When Is It OK For A Recruiter To Say No To A Client?
It’s in a recruiter’s DNA to say yes to clients. After all, where would we be if we refused every job order that came through?
However, there are some cases where it makes sense for a recruiter to say no to a client. It’s not something we like to do, but sometimes we can tell in advance that accepting the job would not be in anyone’s best interest.
At HorizonOne, we pride ourselves on being open and transparent with every client and candidate. In fact, one of our values is integrity, no compromise – and we follow this in everything we do. This includes instilling in our recruiters not to have a knee jerk reaction every time a client sends through a new job order. Instead, they should properly assess it to determine if they’ll be able to deliver the best results.
With this in mind, here are 4 valid reasons why a recruiter might say no to a client…
1. The client has engaged 20 recruiters
Competition is natural in the recruitment industry, and we’re certainly happy to work on a role that may have a handful of other recruiters working on it too.
But if we know a client has sent their job order out to 20 recruiters, HorizonOne would automatically say no. This is because the commitment we would make to finding the best candidate would be overshadowed by the fact that we would have a 1 in 20 chance of our candidate being successful – often due to the fact that the client has a “first in, best dressed” approach to making an offer, regardless of whether the person is the best fit for the role.
Another fact that weighs heavily on our mind is the ability to engage with the client when it’s clear they don’t value building a relationship. When all that’s on offer is a lacklustre job order and no further communication, it’s difficult for us to get a high performing candidate excited about the role.
Our preferred option is to work any role exclusively, or alongside a handful of other respected agencies. Canberra is a small market, so a good recruiter will be well aware of which candidates are available in the market.
2. The client’s list of requirements for their “ideal” candidate is highly unrealistic
Clients who haven’t hired anyone recently, or does not see the value in deeper conversation with recruitment experts is often not in touch with the realities of the Canberra market. The ACT has the highest rate of skilled vacancies, the lowest rate of unemployment, and the fastest growing job market.
Because it’s difficult to secure top talent, clients need to be realistic about their expectations. For example, a client may write a job description for an administrative role and ask that the candidate has experience in graphic design, project management, or tech support. This is an unlikely skills combination, and probably has more to do with trying to find a quick but unrealistic fix and sees all of these things in one person, rather than thinking that they are realistically recruiting for three different roles.
We work with our clients to re-evaluate their job descriptions (and expectations!) as they evolve over time, to make sure they are realistic in terms of skills and experience. If a client is unwilling to budge and insists on finding a “one-size-fits-all” candidate, we are more likely to say no.

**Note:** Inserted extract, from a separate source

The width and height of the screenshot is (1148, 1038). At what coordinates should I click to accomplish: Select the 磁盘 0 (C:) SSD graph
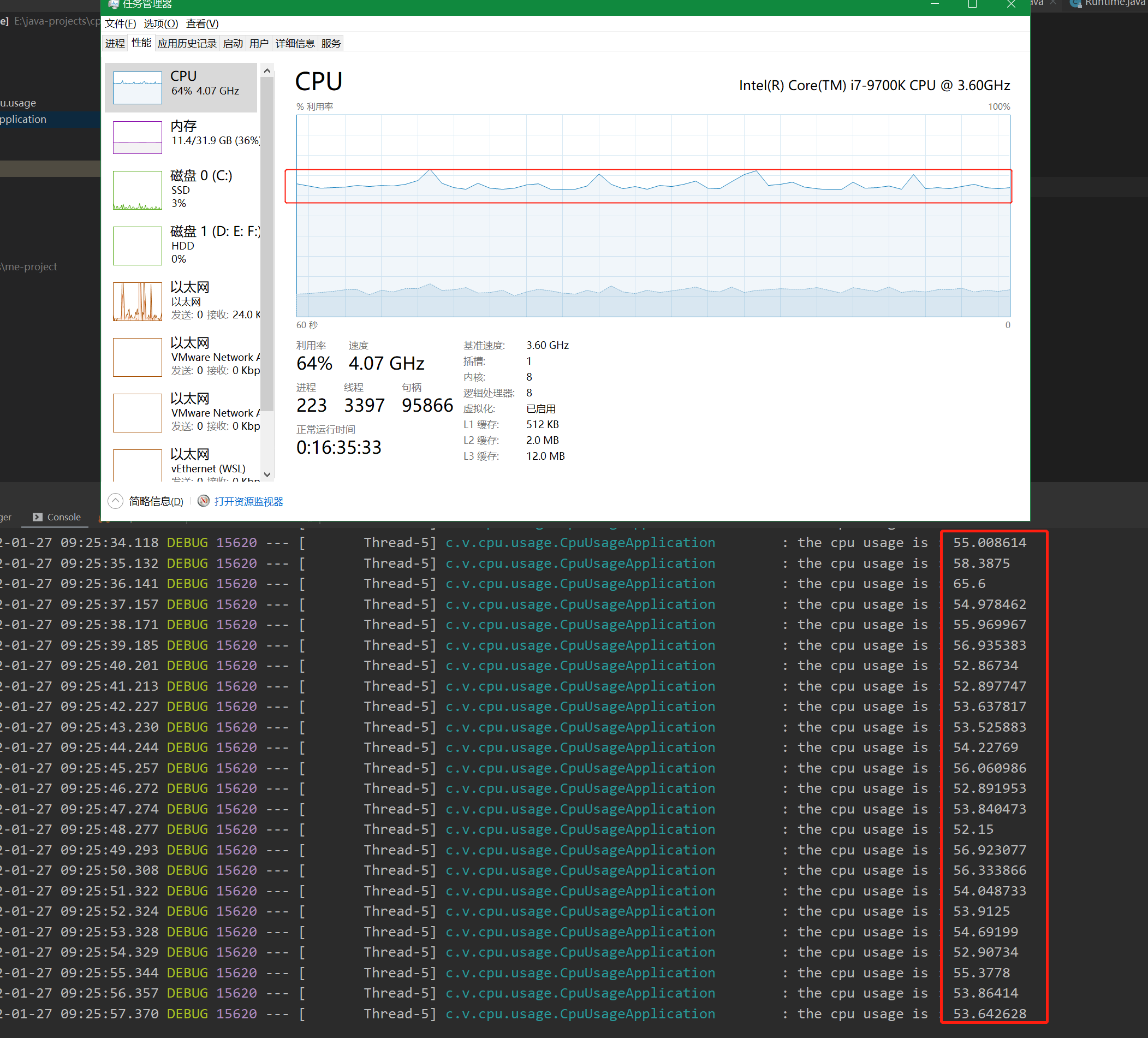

3. The salary is well below market value
We don’t typically say yes to clients when the job on offer pays a lot less than current market value. It puts us in a really difficult position because we can’t go to market and say we have a great job opportunity when it’s $40,000 a year less than they would get anywhere else.
Of course, there are other ways to make a role more attractive – such as better leave entitlements, flexible working arrangements, or professional development. But where the client isn’t able to budge on any of these, it’s unlikely we’ll take it on.
We’re also wary of working with clients who go to market with a high salary and then lower it when making a formal offer. This impacts our reputation and the client’s employer brand, and it doesn’t take long for candidates to share their experience with peers.
4. The role falls outside our expertise
Over time, experienced recruiters develop a strong understanding of certain types of roles or industries. We become known in the space, and build up a great network of candidates and repeat clients.
At HorizonOne, we have a strong team of recruiters who have specialisations in a variety of fields. However, we know other recruitment firms are stronger in some areas (such as construction or hospitality). For this reason, we will almost always decline a job order of this sort and refer the client to another agency so they achieve the best results.
We are not saying no to the client – just the role
It’s important to note that when we as recruiters turn down a job order, we are not refusing the client in general. A recruiter will only choose not to work with a client if they have been badly mistreated or disrespected in the past, and it has jeopardised their relationship with a valued candidate.
Clients are always welcome and encouraged to approach us in the future to work on securing talent for a different role.
The recruiter-client relationship is one of mutual respect where both parties care about achieving the best result. Where we know we can do right by our client, the candidate, and themselves, we will happily accept.
We also educate and support our consultants to make these sometimes difficult decisions. Our consultants are great at rising to the challenge, however, they are never forced to accept these types of jobs.